▸ Solicitação de tarefa 1
Copie fielmente o trecho do artigo sobre o Judiciário brasileiro que começa nas palavras "Há muito observo" e termina após as palavras "hospedes do BNDES.".
▸ Solicitação de tarefa 2
Responda, com base no artigo sobre o Judiciário brasileiro:
(a) Que lei o STF teria ganhado em troca, segundo o texto?
(b) A quantas pessoas se pretenderia reduzir a população mundial, conforme o alerta citado de Tânia Faillace?
(c) Quais são os três maiores negócios mundiais em termos de valores mencionados no texto?

Editoria: Helio Fernandes. Subeditoria: Roberto Monteiro Pinho

segunda-feira, 5 de março de 2018


JUDICIÁRIO AMEAÇADOR, CONTRANGEDOR E ARDILOSO. JUÍZES  ARROGANTES, EXTREMAMENTE AGRESSIVOS E INDOLENTES COM A SOCIEDADE. UM BRASIL ABANDONADO. COM PODERES FALIDOS E CORRUPTOS. UMA POPULAÇÃO COM MAIORIA POBRE, SEM SAÚDE, EDUCAÇÃO, ESGOTO, ALIMENTAÇÃO E MORADIA. EM MESES VAMOS ESCOLHER UM NOVO PRESIDENTE. VOTAÇÃO VULNERÁVEL, VOTOS SEM CONSCIÊNCIA, COMPRADOS E CONQUISTADOS NA INCESSANTE  EXPOSIÇÃO NO HORÁRIO DA TV.
ROBERTO MONTEIRO PINHO
O judiciário brasileiro se constituiu numa ameaça a sociedade brasileira, que se vê compulsiva em aceitar os desmandos, e posicionamentos de toda ordem.
Revestido de uma proteção extremamente audaz e exagerada, seus atores, fazem e desfazem de tudo e de todos, sem que nada lhes possa atingir. Esse quadro anômalo se instalou no país, a partir do golpe militar de “64”, quando para derrubar o governo Jango Goulart e fechar o Congresso, os militares sublocaram a mais alta Corte, o STF que conspirou contra os direitos civis, para em troca ganhar a Lei da Magistratura Nacional – Loman, que é o pior e mais violento texto instrumento da República.
Há muito observo o crescente avanço da magistratura, colando suas ações na sintonia desse Estado corrupto e golpista, que tem obviamente o patrocínio de organismos financeiros internacionais, podendo citar aqui o BIRD e a própria Nações Unidas, que aqui chegam hospedes do BNDES.
Sempre defendo a máxima de que o “mal que se faz a um se faz para todos.” Destaco aqui o alerta da jornalista e escritora Tânia Faillace de que “... está sendo programada uma limpeza não-étnica, mas de espécie - para reduzir a população mundial a 500 milhões de pessoas. O que exigirá não apenas muitas guerras e genocídios convencionais, como o envenenamento do ambiente e desenvolvimento de novas cepas viróticas mortais, como já foram criadas em décadas passadas, HIV, Ebola, Zika e outras.”  

Comungo mais com a opinião de que: Os três maiores negócios mundiais em termos de valores são: petróleo (destrutivo do ambiente em todas as suas fases, desde a extração, o uso e os lixos daí resultantes, inclusive plásticos), armas (diretamente destruidoras da população "excedente"), e as drogas para controle mental dos sobreviventes.”

▸ Dados extraídos
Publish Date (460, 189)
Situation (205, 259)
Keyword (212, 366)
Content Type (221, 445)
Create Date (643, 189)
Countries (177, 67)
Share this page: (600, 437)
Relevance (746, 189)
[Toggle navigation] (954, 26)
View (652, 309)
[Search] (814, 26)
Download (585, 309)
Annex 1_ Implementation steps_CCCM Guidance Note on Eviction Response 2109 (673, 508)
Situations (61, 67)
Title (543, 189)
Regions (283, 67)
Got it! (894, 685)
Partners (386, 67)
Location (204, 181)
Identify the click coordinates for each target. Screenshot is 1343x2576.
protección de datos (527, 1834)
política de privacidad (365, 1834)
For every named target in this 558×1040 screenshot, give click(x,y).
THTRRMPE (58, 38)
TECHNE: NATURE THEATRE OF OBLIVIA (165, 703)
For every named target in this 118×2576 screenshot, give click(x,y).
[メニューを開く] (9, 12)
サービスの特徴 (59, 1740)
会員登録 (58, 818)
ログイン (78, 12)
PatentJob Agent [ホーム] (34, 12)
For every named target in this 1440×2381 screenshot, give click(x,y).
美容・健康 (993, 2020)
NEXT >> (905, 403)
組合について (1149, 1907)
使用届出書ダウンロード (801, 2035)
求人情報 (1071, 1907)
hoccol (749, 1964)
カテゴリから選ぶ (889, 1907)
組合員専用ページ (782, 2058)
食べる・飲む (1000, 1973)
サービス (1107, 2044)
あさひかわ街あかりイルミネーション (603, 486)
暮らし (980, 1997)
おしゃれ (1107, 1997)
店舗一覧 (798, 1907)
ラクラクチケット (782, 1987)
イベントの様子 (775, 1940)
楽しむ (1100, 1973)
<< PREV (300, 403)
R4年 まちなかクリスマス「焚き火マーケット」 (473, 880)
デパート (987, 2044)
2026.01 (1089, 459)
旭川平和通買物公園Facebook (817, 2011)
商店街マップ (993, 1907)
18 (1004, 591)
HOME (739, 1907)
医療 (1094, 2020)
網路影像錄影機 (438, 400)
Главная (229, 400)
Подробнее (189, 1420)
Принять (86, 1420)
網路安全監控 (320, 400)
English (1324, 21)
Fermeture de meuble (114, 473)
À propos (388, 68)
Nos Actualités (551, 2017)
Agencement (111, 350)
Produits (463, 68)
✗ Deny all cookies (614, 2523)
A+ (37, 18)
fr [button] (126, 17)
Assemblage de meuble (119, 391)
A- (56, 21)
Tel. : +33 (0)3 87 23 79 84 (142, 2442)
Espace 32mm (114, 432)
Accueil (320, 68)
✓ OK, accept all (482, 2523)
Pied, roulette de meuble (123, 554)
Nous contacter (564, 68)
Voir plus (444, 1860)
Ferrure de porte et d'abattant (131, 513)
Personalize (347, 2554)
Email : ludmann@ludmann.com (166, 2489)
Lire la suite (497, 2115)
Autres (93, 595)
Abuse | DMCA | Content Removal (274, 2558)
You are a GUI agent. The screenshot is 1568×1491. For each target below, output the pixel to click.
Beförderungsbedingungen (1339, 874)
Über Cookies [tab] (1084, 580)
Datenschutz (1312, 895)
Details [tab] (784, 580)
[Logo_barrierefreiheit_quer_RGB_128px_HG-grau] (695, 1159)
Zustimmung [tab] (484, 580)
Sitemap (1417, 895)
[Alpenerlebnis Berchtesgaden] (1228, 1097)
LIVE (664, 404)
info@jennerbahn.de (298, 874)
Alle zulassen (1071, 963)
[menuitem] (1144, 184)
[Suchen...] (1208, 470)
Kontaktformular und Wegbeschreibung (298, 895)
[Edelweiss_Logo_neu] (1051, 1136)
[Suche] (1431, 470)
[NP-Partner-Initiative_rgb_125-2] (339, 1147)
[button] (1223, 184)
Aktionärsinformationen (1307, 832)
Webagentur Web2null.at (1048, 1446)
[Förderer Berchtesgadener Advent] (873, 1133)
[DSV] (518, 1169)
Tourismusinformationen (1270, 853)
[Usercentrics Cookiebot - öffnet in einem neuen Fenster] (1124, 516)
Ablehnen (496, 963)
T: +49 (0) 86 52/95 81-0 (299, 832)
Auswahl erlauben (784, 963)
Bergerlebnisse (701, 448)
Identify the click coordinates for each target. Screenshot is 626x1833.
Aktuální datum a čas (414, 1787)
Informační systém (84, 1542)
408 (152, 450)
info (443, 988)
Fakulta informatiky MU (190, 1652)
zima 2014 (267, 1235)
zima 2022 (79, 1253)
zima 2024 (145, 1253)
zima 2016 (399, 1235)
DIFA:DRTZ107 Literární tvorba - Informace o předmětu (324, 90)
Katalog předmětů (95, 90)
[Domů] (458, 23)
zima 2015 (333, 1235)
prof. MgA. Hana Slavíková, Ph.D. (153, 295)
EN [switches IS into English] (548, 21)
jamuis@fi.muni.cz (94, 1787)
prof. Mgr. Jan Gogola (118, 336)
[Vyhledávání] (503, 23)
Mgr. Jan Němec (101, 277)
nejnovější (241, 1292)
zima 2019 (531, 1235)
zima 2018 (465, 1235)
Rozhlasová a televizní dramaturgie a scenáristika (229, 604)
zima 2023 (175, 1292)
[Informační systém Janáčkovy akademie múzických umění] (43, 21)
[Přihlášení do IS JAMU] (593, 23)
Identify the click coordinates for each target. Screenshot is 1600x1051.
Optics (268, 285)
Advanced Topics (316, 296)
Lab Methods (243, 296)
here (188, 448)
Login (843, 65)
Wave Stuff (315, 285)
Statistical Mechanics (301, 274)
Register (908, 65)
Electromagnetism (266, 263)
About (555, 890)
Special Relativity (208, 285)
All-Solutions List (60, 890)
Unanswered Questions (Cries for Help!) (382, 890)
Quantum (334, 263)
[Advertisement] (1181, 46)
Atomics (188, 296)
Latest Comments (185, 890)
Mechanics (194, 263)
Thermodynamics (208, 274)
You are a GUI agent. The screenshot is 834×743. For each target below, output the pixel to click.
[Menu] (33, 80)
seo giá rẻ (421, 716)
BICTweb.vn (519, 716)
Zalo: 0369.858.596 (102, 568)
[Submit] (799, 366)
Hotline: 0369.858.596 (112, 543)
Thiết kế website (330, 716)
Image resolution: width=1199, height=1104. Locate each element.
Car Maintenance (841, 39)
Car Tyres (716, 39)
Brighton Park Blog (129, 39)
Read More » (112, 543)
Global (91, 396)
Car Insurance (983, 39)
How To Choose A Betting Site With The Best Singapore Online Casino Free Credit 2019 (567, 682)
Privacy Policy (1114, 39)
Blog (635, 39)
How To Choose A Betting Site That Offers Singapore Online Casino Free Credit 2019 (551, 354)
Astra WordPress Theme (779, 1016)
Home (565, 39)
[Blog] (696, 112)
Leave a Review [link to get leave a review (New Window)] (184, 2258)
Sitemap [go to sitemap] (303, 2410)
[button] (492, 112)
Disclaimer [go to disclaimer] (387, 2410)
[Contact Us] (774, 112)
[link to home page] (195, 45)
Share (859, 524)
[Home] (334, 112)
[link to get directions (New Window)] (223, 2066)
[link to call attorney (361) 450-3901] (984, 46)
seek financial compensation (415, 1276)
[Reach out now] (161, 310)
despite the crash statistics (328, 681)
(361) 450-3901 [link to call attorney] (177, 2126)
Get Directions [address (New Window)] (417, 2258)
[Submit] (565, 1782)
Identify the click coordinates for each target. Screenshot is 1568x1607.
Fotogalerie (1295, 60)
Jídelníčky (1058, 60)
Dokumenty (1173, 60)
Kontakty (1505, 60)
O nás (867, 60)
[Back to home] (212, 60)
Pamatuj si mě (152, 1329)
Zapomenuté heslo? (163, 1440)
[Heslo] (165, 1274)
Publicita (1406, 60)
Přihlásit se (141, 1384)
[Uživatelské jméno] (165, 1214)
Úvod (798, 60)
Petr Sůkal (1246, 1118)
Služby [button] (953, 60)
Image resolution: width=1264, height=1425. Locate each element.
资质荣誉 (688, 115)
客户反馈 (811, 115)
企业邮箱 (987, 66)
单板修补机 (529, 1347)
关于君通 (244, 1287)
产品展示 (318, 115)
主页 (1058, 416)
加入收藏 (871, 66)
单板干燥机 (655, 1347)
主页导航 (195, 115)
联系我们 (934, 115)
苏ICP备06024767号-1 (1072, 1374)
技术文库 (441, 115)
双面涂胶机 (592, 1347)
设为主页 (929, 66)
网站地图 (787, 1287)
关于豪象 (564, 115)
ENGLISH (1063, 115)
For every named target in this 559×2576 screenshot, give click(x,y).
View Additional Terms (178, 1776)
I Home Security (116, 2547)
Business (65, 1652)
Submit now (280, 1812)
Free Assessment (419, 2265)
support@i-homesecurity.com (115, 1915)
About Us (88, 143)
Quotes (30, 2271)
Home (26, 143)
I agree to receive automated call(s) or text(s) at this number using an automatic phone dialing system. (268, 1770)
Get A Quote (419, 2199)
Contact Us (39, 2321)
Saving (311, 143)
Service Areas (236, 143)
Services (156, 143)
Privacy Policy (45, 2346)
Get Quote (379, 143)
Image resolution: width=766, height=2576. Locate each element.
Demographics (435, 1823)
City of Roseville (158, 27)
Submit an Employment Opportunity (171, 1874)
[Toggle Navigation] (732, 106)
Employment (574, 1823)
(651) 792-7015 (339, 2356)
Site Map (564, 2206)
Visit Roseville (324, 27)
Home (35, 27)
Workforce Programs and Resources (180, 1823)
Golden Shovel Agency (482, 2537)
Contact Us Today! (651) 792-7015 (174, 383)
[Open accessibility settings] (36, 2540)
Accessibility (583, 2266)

▸ Resposta 1
Há muito observo o crescente avanço da magistratura, colando suas ações na sintonia desse Estado corrupto e golpista, que tem obviamente o patrocínio de organismos financeiros internacionais, podendo citar aqui o BIRD e a própria Nações Unidas, que aqui chegam hospedes do BNDES.

▸ Resposta 2
(a) A Lei da Magistratura Nacional (Loman).
(b) A 500 milhões de pessoas.
(c) Petróleo, armas e drogas.